The Bulldog Classic is Charter Arms’ iconic revolver that was first manufactured in 1973. It looks old school with the tapered 3-inch barrel, exposed ejector rod, and checkered walnut grips. What I like about this revolver is its compact size and .44 Special caliber.

If you have ever seen one of the old school Bulldog revolvers you may have noticed the color of the finish was a purplish blue. This is because the finish of older revolvers changes over time due to the alloy frame. It turns a purplish color while the barrel and cylinder stayed a dark blue. The Classic had a bit of a purple hue to it from the get go, when I placed is against a matte black Charter Arms Pitbull.

charter arms pitbull
Note the purplish hue of the Bulldog Classic (top) compared the matte black finish of a Charter Arms Pitbull (bottom).

In hand, the Classic is lightweight and feels a lot like a .38 Special except for the fatter cylinder which holds five rounds of .44 Special ammo. The nicely shaped wood grip goes well with the Charter Arm medallion. The rest of the revolver has a nice polished look. The wood grip was just large enough to help dissipate recoil into the palm of our hand, yet still be very concealable. The checkering was fine and offered a secure grip.

charter arms bulldog
The Bulldog was compact and offered just enough grip for controllability.

The DA trigger had a pull weight of about 13 pounds — SA was about 3.2 pounds. The trigger was grooved, so even in recoil my finger stayed put. In DA mode, I felt a bit of stacking, but since the cost of this revolver is more than reasonable, I’ll ignore that. The serrated cylinder latch slides forward to open the cylinder. You can also pull forward on the ejector rod to gain access to the cylinder’s chambers — a feature I really like. A slight ring appeared around the cylinder after dry firing and testing. Bulldogs are made to be used and should not be safe queens.

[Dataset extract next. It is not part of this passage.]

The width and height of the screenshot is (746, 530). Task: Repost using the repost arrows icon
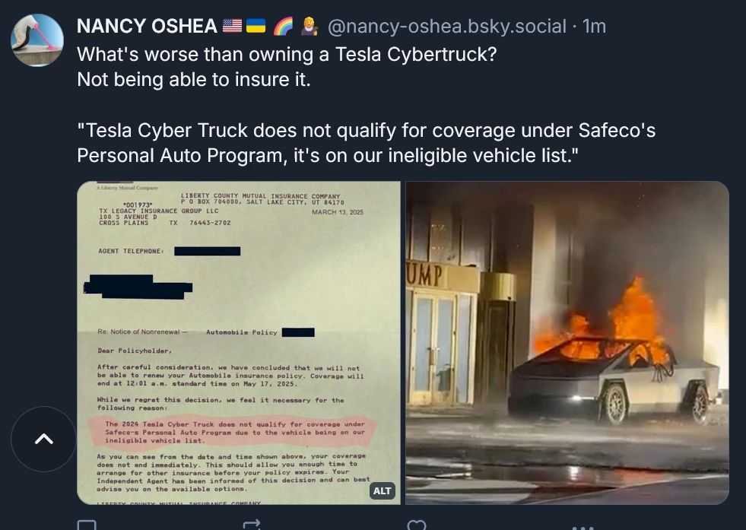251,525
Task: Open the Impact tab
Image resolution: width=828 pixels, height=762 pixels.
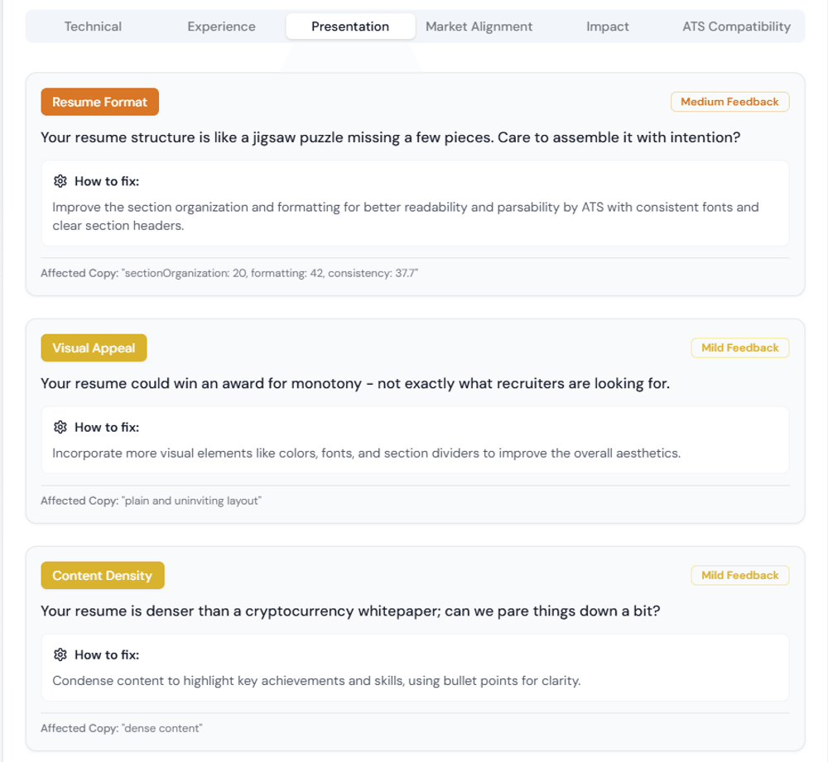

A safety transfer bar is a feature on the revolver. This system prevents the hammer from striking the firing pin unless the trigger is pulled fully to the rear.

At the range, the Bulldog felt surprising small and compact to hold 5 chubby .44 Special cartridges. Using a rest at 15 yards, I was pleasantly surprised to get on average 3-inch groups with 5-rounds with all ammo. The 15-yard accuracy test is much farther than the distance you would typically be expected to use this revolver, but I wanted to push the limits of this iconic snub-nose. With the Hornady Classic 180-grain XTP round, I was able to shoot a 2.2-inch, 5-shot group using a rest. That was excellent considering the revolver was compact and had fixed sights.

At closer ranges, I was able to get some excellent groups. The full grip made the Bulldog pleasant to shoot. Remember, this is lightweight revolver, so there is not much weight to help absorb recoil.

I found that when ejecting empties, if I pressed the ejector rod fully out, one of the empty cases would get trapped by the edge of the grip. Not a show stopper since this snub nose is more of a get away weapon, allowing you to fire at close range and get to safety so a fast reload may not be required. As much as it felt good in hand, this could be a liability, so I’d take a Dremel tool to the factory wood grip and fix it. There are plenty of aftermarket grips for the Bulldog if you want to go that direction.

charter arms bulldog
Note the empty case is hung up on the outer edge of the wood grip. This increased reload time.

One thing Charter Arms got right was the point of aim. Fixed sight revolvers can be an issue requiring the shooter to resort to Kentucky Windage. This is not the case with the Bulldog. It hit to point of aim.

I used a holster designed for a S&W J-frame to tote the Charter Arms around and found the size and weight of the Bulldog was comfortable and comforting.

The Bulldog is a compact, accurate, and inexpensive defensive revolver that offers excellent concealability for a revolver chambered in .44 Special.